◆ TRECHO DO DOCUMENTO ◆
________________________________________

Como é sua rotina diária de treinos? E fale sobre começar a praticar kung fu e sandá.
Eu tenho uma rotina de treinos com artes marciais, pratico três vezes por semana, mas quando meus horários ficam muito turbulentos, eu faço uma ou duas vezes, depende muito da semana. E atrelado a isso eu coloco meus exercícios de circo e de acrobacia. Sou uma pessoa muito do esporte, então adoro praticar ioga, andar de bike, praticar escalada, de estar perto da natureza e de mexer o meu corpo.
Mas por que kung fu e sandá?
Kung fu é algo que me atrai desde pequena, porque meu pai lutou oito anos, e ele sempre me passava algumas coisas, como defesa pessoal, ou com espadas e armas desta arte. Além de eu achar que isso tem uma beleza, uma dança, uma coisa de essência, de meditação. Depois que eu cresci, em um momento em que estava com a vida corrida, mais caótica, achei que era hora de dar uma focada, uma respirada, e foi quando procurei o kung fu. E muito por coincidência, em um lugar próximo onde moro, na Vila Mariana (SP), eu fui a um dojo [academia de kung fu] cujo mestre havia sido professor do meu pai. E tem mais uma coincidência, o coreógrafo da série “DNA” foi mestre deste meu mestre do dojo, então está tudo interligado. O kung fu e o sandá me trouxeram uma sensibilidade, abriram meu olhar para outras coisas e me permitiram respirar, ter menos ansiedade e mais controle, mais foco, disciplina. Ah, e foi essencial para a série também. Eu comecei nestas artes marciais um ano antes de ser convidada para o teste, sem saber que haveria uma cena minha de luta. Eu sou do tipo de atriz que gosta de fazer, então prefiro sempre dispensar o dublê e fazer eu mesma, foi muito gratificante.
Você é ligada em moda?
Para ser sincera eu não sou ligada em moda, mas sou curiosa. Desde que aderi ao circo, minhas roupas foram pelo caminho do confortável, até pela liberdade de movimentos, e percebi que também posso montar um look com conotação fashion dentro deste meu estilo.Eu tenho um amigo fotógrafo que me ajuda muito nesse sentido, porque eu mesma sou muito básica, sou da roupa de movimento, gosto de estar confortável.
E beleza, você tem algum ritual?
Olha, a primeira coisa que faço é ficar bebendo água, mas também me cuido, faço skincare, cuido da minha pele, até porque se eu trabalho com a minha imagem devo dar atenção a isso, gosto de mudar meu cabelo etc. Mas nada exagerado, gosto de estar equilibrada, acho que a palavra para isso é equilíbrio.

________________________________________

◆ DETALHES DO EXERCÍCIO ◆
Segundo a entrevista acima, quantas vezes por semana as artes marciais são praticadas na rotina de treinos descrita?

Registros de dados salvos
________________________________________

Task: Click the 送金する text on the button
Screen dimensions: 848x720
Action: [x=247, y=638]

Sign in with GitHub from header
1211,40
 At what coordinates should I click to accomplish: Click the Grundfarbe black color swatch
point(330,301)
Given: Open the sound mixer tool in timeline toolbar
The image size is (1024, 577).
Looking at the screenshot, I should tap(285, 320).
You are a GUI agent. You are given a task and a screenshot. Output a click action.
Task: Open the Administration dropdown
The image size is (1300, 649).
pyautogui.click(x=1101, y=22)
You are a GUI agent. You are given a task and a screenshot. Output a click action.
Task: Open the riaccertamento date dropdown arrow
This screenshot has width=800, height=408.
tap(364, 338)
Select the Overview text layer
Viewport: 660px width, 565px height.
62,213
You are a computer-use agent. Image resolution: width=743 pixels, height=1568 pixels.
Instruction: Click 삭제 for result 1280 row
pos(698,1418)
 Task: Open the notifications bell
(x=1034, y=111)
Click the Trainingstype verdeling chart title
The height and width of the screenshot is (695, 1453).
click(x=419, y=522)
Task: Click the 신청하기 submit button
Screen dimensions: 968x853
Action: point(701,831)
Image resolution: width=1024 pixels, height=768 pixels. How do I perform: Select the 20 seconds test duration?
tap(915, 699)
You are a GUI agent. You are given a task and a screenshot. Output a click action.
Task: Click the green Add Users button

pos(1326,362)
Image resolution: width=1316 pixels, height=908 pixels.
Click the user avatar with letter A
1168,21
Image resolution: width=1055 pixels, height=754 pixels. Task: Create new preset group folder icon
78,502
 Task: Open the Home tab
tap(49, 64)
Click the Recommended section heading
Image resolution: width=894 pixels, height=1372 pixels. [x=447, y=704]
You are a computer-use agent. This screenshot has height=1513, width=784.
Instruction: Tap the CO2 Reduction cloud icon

________________________________________

◆ RESPOSTA DO EXERCÍCIO ◆
Três vezes por semana, ou uma ou duas quando os horários ficam muito turbulentos.